Meski sudah melanglangbuana ke
berbagai negara, Affandi dikenal sebagai sosok yang sederhana dan suka
merendah. Pelukis yang kesukaannya makan nasi dengan tempe bakar ini mempunyai
idola yang terbilang tak lazim. Orang-orang lain bila memilih wayang untuk
idola, biasanya memilih yang bagus, ganteng, gagah, bijak, seperti; Arjuna,
Gatutkaca, Bima atau Werkudara, Kresna.
Namun, Affandi memilih Sokrasana
yang wajahnya jelek namun sangat sakti. Tokoh wayang itu menurutnya merupakan
perwakilan dari dirinya yang jauh dari wajah yang tampan. Meskipun begitu,
Departemen Pariwisata Pos dan Telekomunikasi (Deparpostel) mengabadikan
wajahnya dengan menerbitkan prangko baru seri tokoh seni/artis Indonesia.

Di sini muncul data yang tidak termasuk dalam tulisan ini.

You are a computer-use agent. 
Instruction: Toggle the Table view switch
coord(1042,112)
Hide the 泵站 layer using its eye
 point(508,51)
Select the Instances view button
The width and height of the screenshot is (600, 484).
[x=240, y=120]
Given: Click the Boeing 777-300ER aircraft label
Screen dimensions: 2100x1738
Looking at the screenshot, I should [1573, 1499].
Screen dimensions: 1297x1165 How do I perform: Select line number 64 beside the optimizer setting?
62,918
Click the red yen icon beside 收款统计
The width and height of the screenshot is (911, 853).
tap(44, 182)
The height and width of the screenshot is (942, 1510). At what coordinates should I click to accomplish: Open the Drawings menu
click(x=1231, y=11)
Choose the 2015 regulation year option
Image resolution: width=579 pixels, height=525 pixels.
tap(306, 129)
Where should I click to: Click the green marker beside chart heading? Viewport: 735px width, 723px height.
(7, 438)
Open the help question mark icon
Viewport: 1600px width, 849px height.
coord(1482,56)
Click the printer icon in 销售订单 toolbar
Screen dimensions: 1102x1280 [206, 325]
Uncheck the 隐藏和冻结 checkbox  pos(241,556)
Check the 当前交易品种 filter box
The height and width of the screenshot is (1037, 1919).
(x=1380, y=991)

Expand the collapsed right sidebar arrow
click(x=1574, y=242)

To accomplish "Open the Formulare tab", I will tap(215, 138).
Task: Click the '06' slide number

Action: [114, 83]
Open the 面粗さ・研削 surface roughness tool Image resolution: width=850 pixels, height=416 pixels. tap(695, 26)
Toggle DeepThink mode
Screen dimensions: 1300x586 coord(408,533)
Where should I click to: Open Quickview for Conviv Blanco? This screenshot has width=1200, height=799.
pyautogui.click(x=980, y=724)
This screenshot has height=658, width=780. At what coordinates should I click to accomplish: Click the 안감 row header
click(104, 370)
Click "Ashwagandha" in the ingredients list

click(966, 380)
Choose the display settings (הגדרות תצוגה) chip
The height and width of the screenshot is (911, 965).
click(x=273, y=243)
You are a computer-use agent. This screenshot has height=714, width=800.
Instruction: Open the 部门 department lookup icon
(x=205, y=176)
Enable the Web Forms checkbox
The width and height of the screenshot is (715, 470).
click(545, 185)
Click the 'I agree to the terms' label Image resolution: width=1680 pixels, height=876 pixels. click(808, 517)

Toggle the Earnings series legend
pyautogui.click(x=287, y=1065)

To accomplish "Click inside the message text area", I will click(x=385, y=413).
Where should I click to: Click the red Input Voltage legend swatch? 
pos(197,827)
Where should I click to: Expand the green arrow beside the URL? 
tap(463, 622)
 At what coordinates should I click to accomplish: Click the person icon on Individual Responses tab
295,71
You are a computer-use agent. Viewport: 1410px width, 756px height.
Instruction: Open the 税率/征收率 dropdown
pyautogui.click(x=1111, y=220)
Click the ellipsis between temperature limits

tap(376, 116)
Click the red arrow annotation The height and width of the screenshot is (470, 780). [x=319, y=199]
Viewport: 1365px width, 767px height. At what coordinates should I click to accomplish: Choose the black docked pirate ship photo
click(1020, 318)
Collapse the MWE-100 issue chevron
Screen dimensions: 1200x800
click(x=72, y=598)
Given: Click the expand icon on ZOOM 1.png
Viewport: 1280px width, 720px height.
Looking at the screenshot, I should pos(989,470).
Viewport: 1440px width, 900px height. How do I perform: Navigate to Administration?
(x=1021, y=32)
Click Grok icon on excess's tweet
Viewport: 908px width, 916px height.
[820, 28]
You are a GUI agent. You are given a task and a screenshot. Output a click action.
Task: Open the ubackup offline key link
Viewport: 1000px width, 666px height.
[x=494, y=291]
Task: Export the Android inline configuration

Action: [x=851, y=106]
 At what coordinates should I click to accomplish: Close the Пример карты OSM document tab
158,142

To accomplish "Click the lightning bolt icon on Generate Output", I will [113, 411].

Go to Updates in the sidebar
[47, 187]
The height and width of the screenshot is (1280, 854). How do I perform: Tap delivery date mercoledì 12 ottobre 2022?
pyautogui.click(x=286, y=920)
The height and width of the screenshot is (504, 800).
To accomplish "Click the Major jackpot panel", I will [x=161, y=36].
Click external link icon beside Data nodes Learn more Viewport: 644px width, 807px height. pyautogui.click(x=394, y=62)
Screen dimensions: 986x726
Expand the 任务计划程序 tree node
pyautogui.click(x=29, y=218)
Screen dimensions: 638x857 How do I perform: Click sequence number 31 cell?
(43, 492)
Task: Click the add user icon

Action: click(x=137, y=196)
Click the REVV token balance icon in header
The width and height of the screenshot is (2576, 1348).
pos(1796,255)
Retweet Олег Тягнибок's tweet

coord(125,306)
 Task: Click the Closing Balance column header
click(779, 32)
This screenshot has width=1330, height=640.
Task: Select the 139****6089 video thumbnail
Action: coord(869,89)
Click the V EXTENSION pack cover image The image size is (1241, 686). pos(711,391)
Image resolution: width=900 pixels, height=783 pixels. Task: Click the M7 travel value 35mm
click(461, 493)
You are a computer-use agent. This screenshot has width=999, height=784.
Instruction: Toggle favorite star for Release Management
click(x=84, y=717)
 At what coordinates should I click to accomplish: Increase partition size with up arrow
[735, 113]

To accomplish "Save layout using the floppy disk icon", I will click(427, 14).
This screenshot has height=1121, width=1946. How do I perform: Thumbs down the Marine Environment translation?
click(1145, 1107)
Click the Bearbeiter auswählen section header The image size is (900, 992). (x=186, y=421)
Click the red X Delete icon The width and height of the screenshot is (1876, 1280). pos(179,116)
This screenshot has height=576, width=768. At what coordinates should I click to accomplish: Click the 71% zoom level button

Menurut Helfy Dirix (cucu tertua Affandi) gambar yang digunakan untuk perangko
itu adalah lukisan self-portrait Affandi tahun 1974, saat Affandi masih begitu
getol dan produktif melukis di museum sekaligus kediamannya di tepi Kali Gajahwong
Yogyakarta.
Affandi dan melukis
Semasa hidupnya, ia telah
menghasilkan lebih dari 2.000 karya lukis. Karya-karyanya yang dipamerkan ke
berbagai negara di dunia, baik di Asia, Eropa, Amerika maupun Australia selalu
memukau pecinta seni lukis dunia. Pelukis yang meraih gelar Doktor Honoris
Causa dari University of Singapore tahun 1974 ini dalam mengerjakan lukisannya,
lebih sering menumpahkan langsung cairan cat dari tube-nya kemudian menyapu cat
itu dengan jari-jarinya, bermain dan mengolah warna untuk mengekspresikan apa
yang ia lihat dan rasakan tentang sesuatu.
Dalam perjalanannya berkarya,
pemegang gelar Doctor Honoris Causa dari University of Singapore tahun 1974,
ini dikenal sebagai seorang pelukis yang menganut aliran ekspresionisme atau abstrak.
Sehingga seringkali lukisannya sangat sulit dimengerti oleh orang lain terutama
oleh orang yang awam tentang dunia seni lukis jika tanpa penjelasannya. Namun
bagi pecinta lukisan hal demikianlah yang menambah daya tariknya.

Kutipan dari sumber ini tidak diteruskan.